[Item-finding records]
=-=-=-=-=
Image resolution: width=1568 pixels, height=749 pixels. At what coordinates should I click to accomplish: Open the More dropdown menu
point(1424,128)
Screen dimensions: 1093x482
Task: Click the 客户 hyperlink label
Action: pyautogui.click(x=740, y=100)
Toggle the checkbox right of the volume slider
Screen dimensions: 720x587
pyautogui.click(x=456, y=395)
=-=-=-=-=
> **OBJECTIVE**: Rewrite the items above, swapping "dropdown menu" for "drop-down list" everywhere it occurs and leaving everything else the same.

> **SOLUTION BELOW**:
Image resolution: width=1568 pixels, height=749 pixels. At what coordinates should I click to accomplish: Open the More drop-down list
point(1424,128)
Screen dimensions: 1093x482
Task: Click the 客户 hyperlink label
Action: pyautogui.click(x=740, y=100)
Toggle the checkbox right of the volume slider
Screen dimensions: 720x587
pyautogui.click(x=456, y=395)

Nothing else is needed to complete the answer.